Les Mal-aimés de Jean-Christophe Tixier

Les Mal-Aimés de Jean-Christophe Tixier,

Publié aux éditions Le Livre de Poche,

2021, 312 pages.

1884 : Une maison d’éducation surveillée ferme ses portes. Des adolescents décharnés quittent le bagne sous le regard des paysans qui sont aussi leurs geôliers.
Quinze ans plus tard, l’ombre du bâtiment plane toujours. Les habitants ont beau feindre de l’ignorer, les terribles souvenirs qu’il contient continuent d’étouffer leur communauté. Aussi, lorsqu’une jument se putréfie ou qu’un troupeau de chèvres est décimé par une maladie, il faut des responsables. Les habitants, tous coupables ou complices de monstruosités, s’accusent du mal qui rôde. Dans ce chaos, c’est aussi l’itinéraire de Blanche, une jeune-fille abusée par son oncle, qui tente d’échapper au fatalisme et à la violence à laquelle elle est destinée.
Nous sommes aux confins des Cévennes, là où la religion règne en maître. Là où la terre est dure et le climat rude.
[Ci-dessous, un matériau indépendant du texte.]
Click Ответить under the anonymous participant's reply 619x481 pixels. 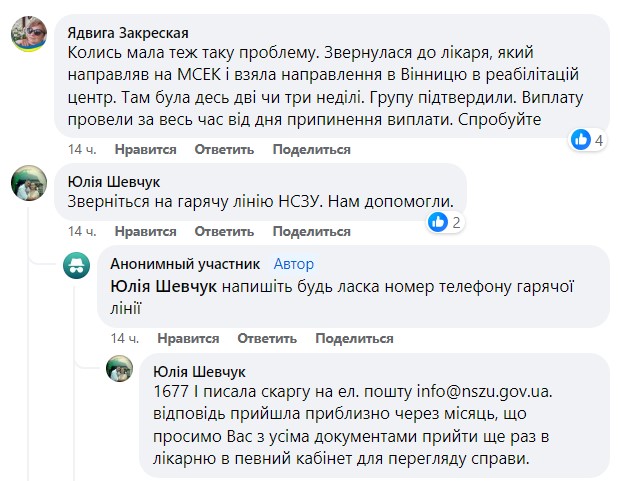tap(267, 338)
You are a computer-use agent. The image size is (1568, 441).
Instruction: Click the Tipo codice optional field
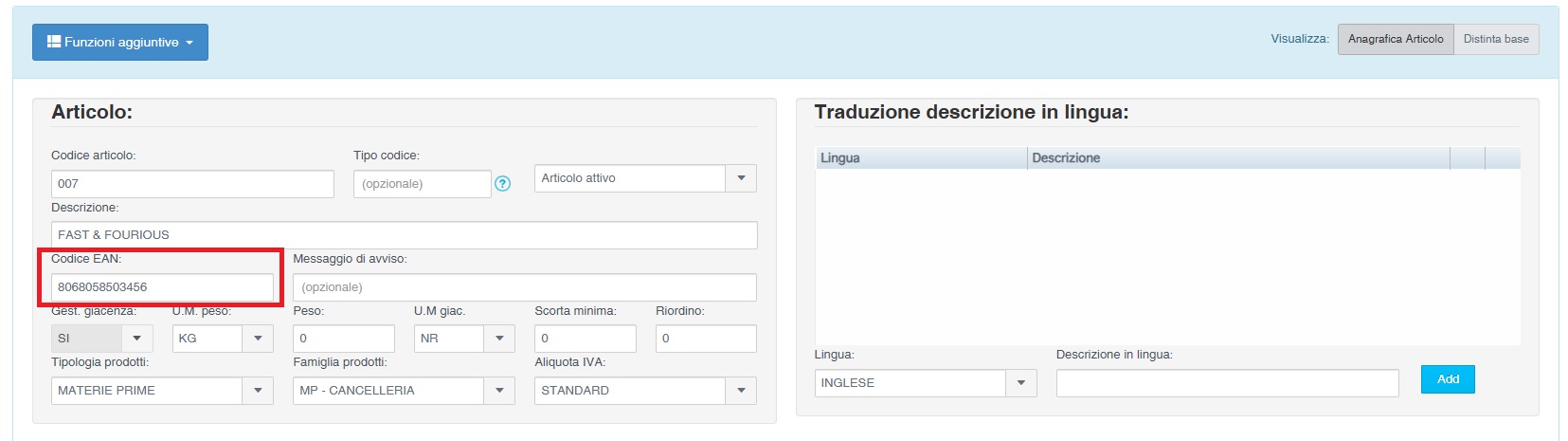click(x=422, y=184)
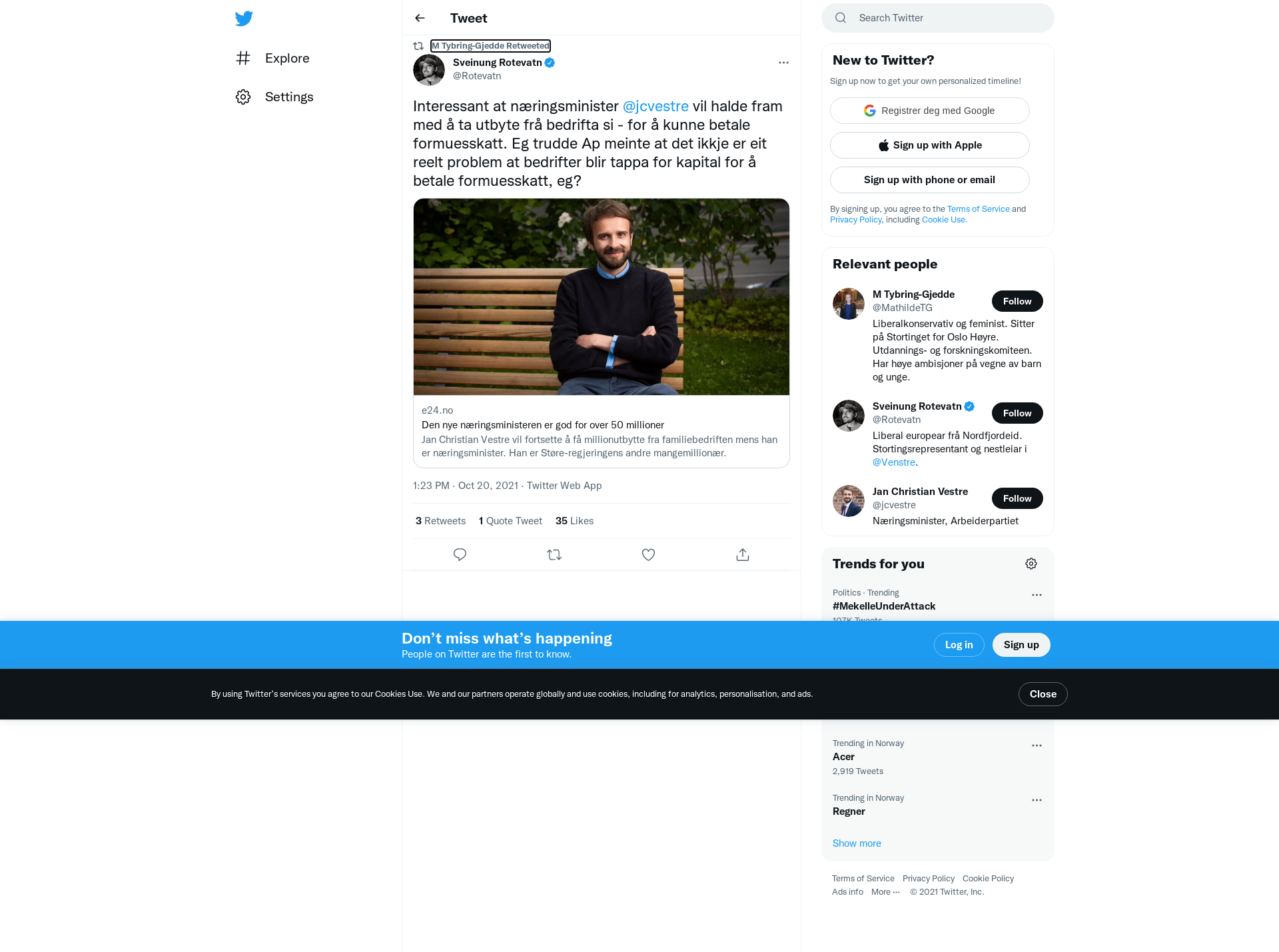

Jean-Christophe Tixier place son intrigue au cœur des Cévennes, en 1884. La maison d’éducation vient de fermer ses portes. Une longue file d’adolescents décharnés quittent le bagne dans lequel ils ont soufferts pendant des années, sous le regard des paysans. C’est alors le moment pour eux de faire face aux fantôme et d’accepter leur vérité.

Les chapitres vont ainsi alterner. Il y a Blanche, l’orpheline, recueillie par son oncle Ernest qui la viole sans cesse. Elle ne compte plus les grossesses interrompues, les enfants morts-nés. Il y a aussi Léon et sa femme ainsi que leur apprenti Étienne qui redoutent par-dessus tout la malédiction des enfants morts au bagne. Il y aussi ce médecin, revenu sur ses terres natales, fuyant la ville et cherchant du réconfort dans l’alcool.

Jean-Christophe Tixier nous livre ici un roman d’une noirceur sans fond. Pas une once d’espoir à l’issue de cette lecture. Les personnages sont englués dans leurs échecs et cette vie rude qui n’offre rien. La terre est pauvre, aride. Les paysans la cultivent et suent sang et eau pour presque rien. Partagés entre une religion manichéenne et des superstitions d’un autre temps, ces hommes et ces femmes incarnent la souffrance la plus totale.

Avec ce roman noir rural, l’auteur nous brosse le portrait de personnages rudes. C’est une lecture éprouvante qui laisse entrevoir ce que l’homme a de plus sombre en lui. Que dire de La Cruere, cette femme qui s’improvise nourrice pour toucher les aides de l’État? C’est un puits noir sans fond mais d’une justesse folle. J’ai été happée par cette folie humaine, parfois par cette perversité qui m’a menée au bord de la nausée, c’est vrai. C’est d’un réalisme fort.

« Les Mal-aimés » est un roman rude qui narre des vies remplies de malheur. Un roman d’une noirceur sans fin.